(Your task): Across the listing below, work out how many lines include the word "agent". Give the number alone.

(Material provided):

-=-=-

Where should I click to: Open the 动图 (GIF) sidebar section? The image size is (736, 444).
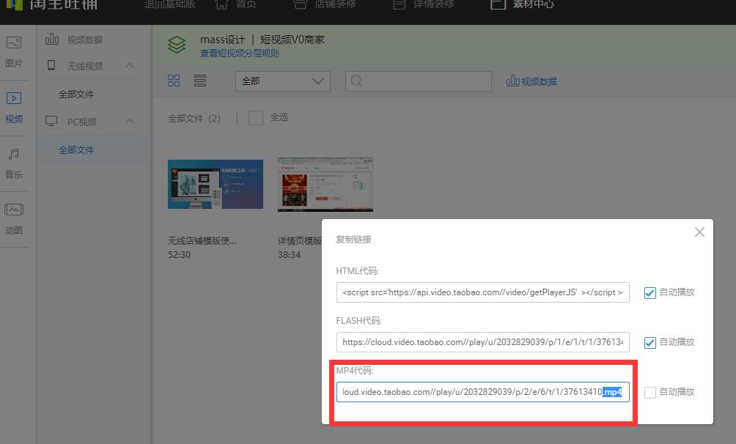pyautogui.click(x=14, y=216)
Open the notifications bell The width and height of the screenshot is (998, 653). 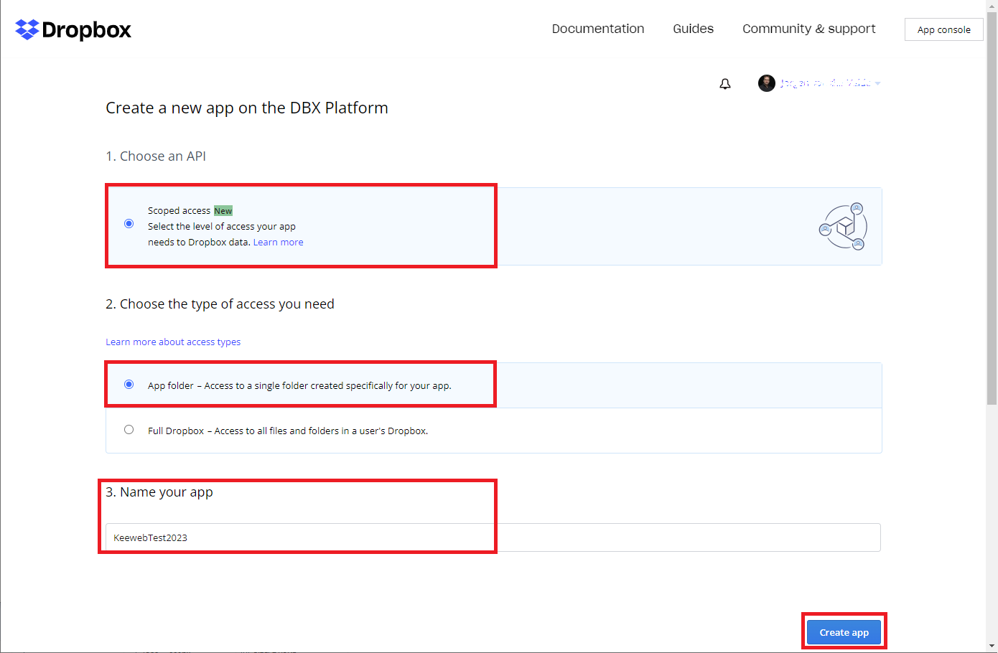tap(725, 84)
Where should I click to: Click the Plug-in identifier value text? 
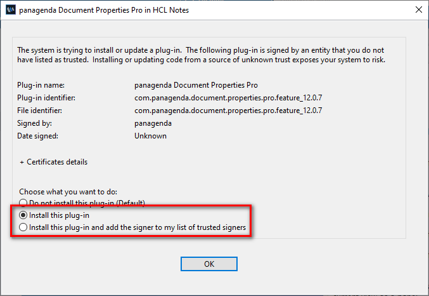click(228, 98)
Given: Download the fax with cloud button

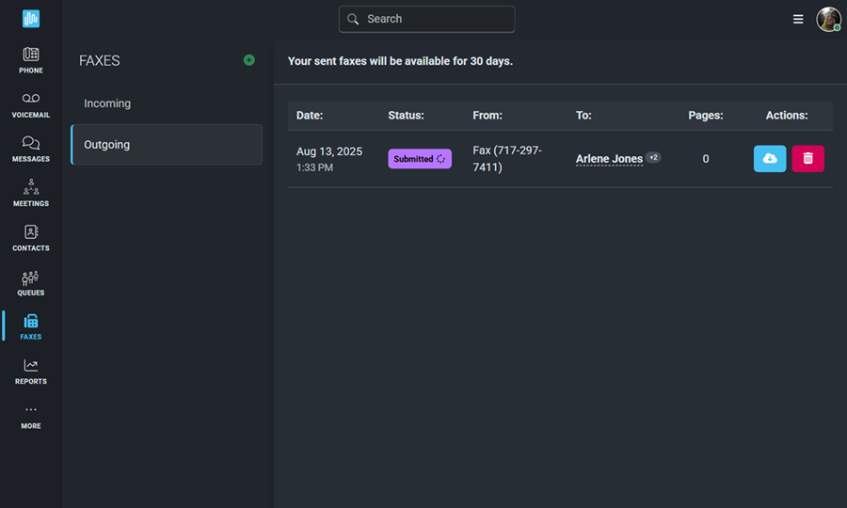Looking at the screenshot, I should [770, 159].
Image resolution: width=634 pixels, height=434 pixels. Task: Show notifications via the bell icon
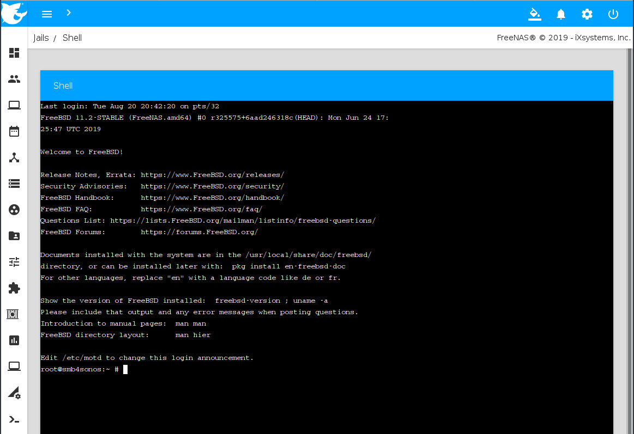560,14
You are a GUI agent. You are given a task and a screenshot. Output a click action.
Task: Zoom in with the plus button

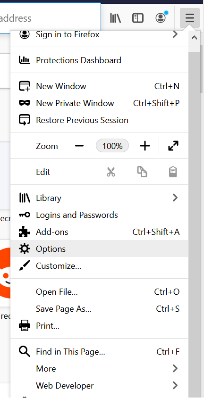click(x=145, y=146)
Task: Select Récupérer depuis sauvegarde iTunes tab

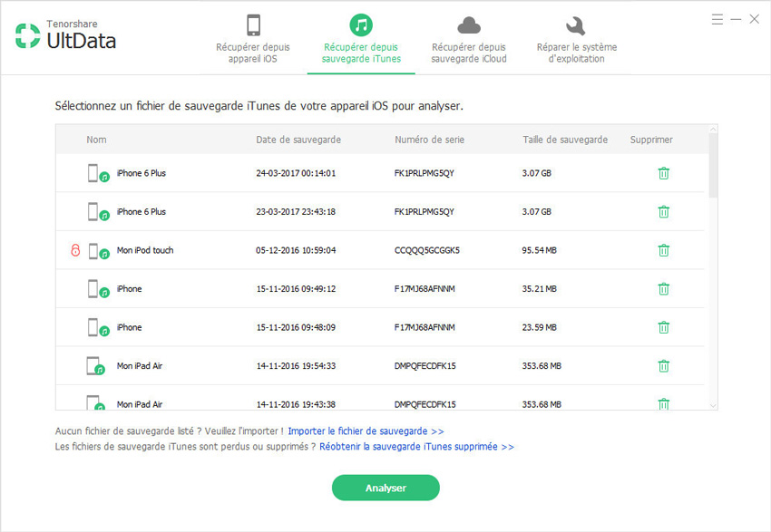Action: coord(361,39)
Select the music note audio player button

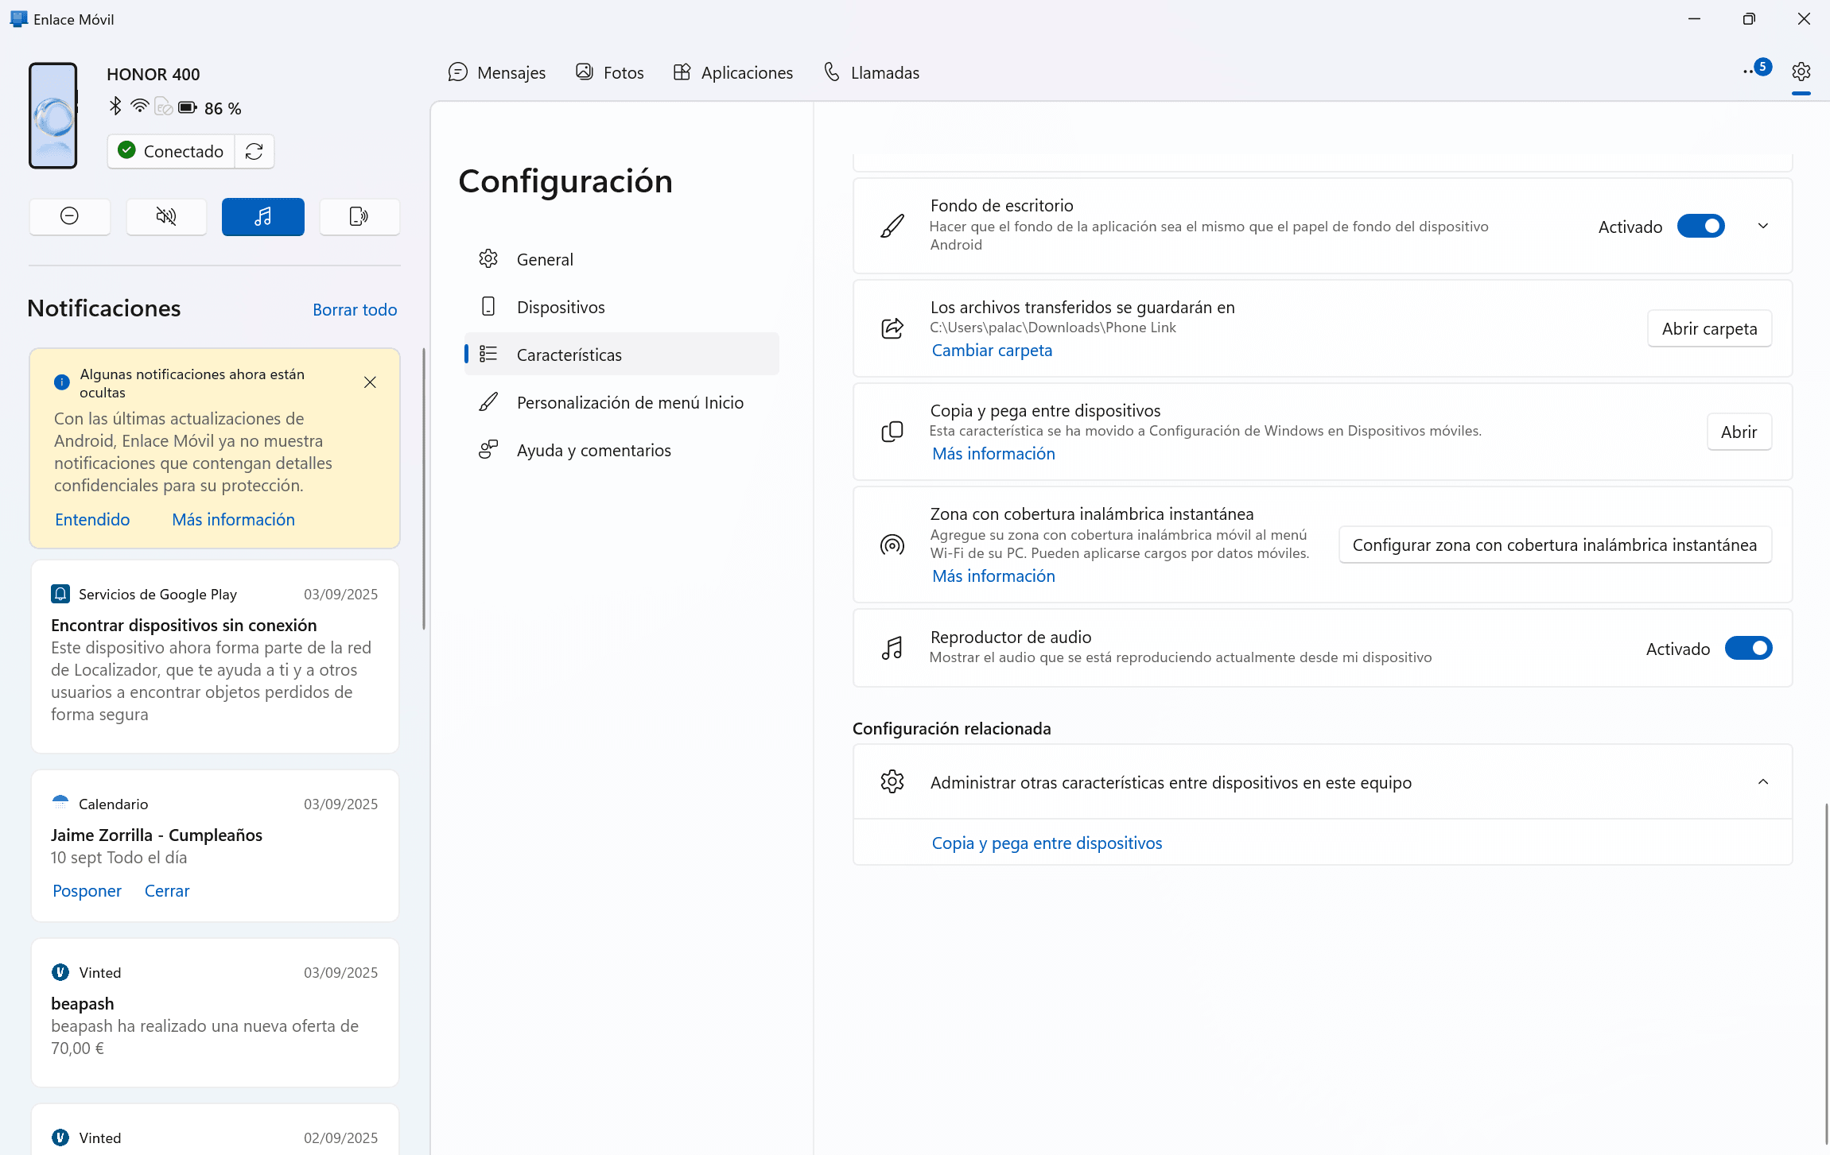263,216
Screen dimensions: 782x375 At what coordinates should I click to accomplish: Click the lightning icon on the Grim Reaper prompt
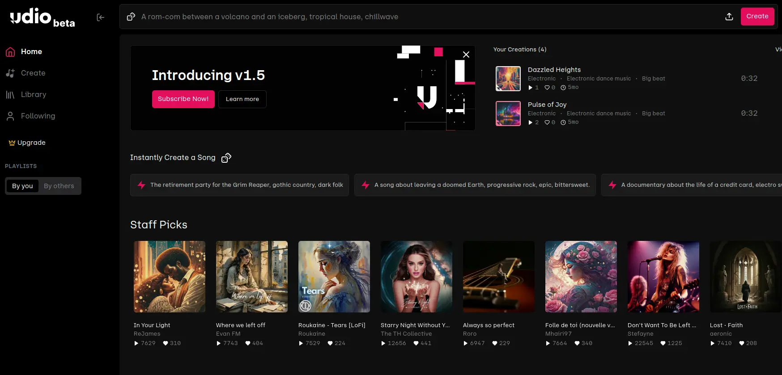point(141,185)
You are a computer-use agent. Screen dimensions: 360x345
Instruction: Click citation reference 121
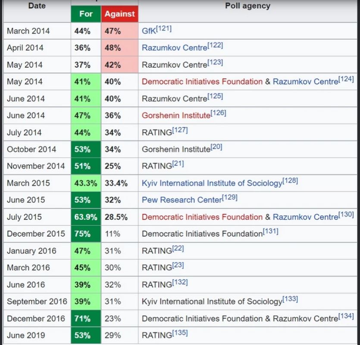click(163, 29)
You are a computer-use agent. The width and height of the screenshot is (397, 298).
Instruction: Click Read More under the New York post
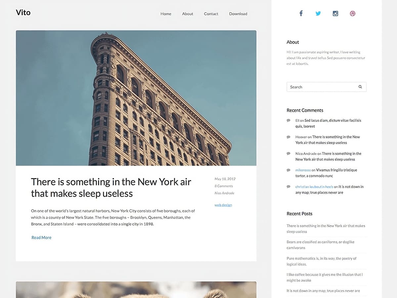tap(41, 237)
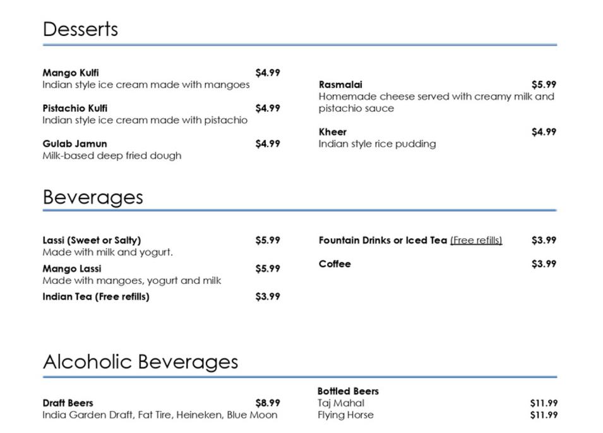Select the Mango Kulfi menu item
This screenshot has height=433, width=603.
[x=71, y=73]
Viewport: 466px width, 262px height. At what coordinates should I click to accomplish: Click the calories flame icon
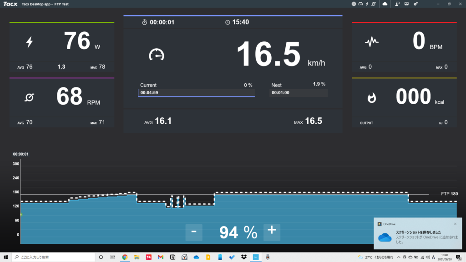[x=372, y=96]
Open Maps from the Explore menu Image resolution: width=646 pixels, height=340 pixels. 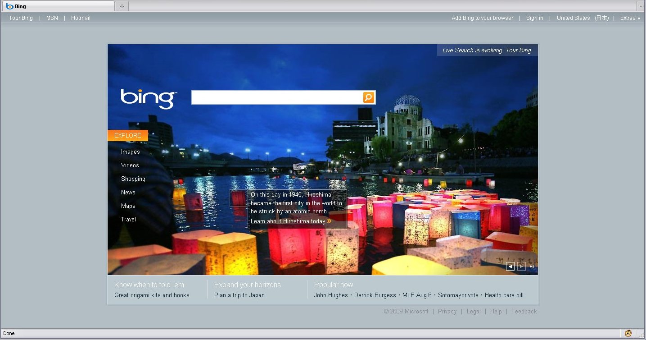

-=-=-

(Worked solution): 3